Teju Babyface is the stage name of Gbadewonuola Olateju Oyelakin , a Nigerian standup comedian, talk show host, producer and writer. He introduced a new genre of talk to the Nigerian TV space with The Teju Babyface Show in the year 2010. He is also known by many in Nigeria as The King of Talk.

Starting his entertainment career in 1999 after playing the lead role in director Tade Ogidan’s movie franchise Diamond Ring. Teju Babyface also appeared in the Late Amaka Igwe's National TV series, Solitaire in 2001 where he played the lead opposite Richard Mofe-Damijo once again. He also appeared on a TV drama series titled One Too Much within the same period. He has also written two books Secrets Of The Streets: 23 Secrets For Achieving Success With Talent and Forget Principles, Find A Mentor: How To Connect With The People Who Will Help You Get From Where You Are To Where You Need To Be In Life. In 2020, These two books were published under the single title, Secrets Of The Streets: Twenty-Three Secrets For Making Money With Your Talent That You Will Never Learn In School.

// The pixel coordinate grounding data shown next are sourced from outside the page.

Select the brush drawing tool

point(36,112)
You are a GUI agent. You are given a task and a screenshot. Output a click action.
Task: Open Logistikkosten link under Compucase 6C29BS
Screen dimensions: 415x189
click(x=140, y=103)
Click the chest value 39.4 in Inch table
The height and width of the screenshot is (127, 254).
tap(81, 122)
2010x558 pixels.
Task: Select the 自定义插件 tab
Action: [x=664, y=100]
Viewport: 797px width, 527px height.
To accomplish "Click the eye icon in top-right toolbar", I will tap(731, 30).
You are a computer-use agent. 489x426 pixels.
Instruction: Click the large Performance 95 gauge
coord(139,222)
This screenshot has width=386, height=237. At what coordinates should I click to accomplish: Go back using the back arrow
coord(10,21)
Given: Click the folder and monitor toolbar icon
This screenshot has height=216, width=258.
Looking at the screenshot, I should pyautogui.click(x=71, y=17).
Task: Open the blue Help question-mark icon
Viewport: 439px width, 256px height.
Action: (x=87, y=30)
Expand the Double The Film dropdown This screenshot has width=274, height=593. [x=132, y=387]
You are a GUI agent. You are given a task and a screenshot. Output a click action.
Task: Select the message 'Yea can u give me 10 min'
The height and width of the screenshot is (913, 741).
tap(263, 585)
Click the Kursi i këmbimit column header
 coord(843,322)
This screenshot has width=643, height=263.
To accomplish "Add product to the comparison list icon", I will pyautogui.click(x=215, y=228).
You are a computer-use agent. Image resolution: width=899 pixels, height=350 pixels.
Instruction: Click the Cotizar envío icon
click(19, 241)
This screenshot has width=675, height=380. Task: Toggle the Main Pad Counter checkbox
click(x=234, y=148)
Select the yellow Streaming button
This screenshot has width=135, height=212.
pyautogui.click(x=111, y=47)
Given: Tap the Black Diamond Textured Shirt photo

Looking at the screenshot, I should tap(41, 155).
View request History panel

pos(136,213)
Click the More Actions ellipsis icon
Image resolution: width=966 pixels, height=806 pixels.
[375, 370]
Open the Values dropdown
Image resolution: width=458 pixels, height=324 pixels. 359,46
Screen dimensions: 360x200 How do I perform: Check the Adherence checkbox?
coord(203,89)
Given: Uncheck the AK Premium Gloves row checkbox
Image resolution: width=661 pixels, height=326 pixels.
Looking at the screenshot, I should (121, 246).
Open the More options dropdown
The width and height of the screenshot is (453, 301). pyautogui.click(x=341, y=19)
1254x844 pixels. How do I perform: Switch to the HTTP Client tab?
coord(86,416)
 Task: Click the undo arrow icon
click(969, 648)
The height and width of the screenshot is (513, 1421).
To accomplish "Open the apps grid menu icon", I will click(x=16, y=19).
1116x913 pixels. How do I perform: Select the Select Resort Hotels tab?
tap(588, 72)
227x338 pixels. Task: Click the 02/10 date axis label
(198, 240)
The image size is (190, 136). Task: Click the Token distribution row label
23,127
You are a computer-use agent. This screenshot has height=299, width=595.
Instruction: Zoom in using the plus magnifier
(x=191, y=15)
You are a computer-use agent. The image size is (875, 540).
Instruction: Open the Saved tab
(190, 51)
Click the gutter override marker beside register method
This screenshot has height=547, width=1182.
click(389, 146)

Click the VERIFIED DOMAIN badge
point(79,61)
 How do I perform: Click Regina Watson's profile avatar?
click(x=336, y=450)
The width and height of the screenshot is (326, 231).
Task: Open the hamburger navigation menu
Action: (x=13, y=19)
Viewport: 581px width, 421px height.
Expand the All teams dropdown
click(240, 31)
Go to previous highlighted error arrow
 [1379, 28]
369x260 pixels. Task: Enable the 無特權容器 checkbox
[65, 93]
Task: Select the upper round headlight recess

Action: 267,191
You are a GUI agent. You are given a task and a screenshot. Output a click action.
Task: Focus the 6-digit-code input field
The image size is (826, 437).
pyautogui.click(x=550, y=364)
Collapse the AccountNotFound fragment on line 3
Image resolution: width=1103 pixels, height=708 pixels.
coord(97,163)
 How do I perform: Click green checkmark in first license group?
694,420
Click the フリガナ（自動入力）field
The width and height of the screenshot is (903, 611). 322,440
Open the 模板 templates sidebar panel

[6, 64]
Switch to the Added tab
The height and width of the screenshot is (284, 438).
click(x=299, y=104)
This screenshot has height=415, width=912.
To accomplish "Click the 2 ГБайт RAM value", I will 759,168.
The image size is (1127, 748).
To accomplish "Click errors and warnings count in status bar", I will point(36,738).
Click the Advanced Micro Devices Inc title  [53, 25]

He was appointed a United Nations Sustainable Development Goals Ambassador for Nigeria in 2017. His SDG goals are decent work and economic growth.

Career 

Oyelakin auditioned to become a member of the University of Lagos theatre outfit, Theatre 15, in his fresh year and would go on to appear in many stage productions and plays on the campus including Jambitoast, Hell's Invitation, Nightmare, Dawn of Decisions, His Wife The Waif and many others. It was whilst a member of this group that he was cast as the main character in Tade Ogidan's movie Diamond Ring (1998). A promising acting career notwithstanding, he always had a yearning for the funny and he devoted himself almost completely to becoming a standup comedian upon graduation. In the year 2000, he featured on The Nite of a Thousand laffs a very popular comedy concert in Nigeria and this gave him the impetus to establishing himself as one of the comedians of reckoning in the country.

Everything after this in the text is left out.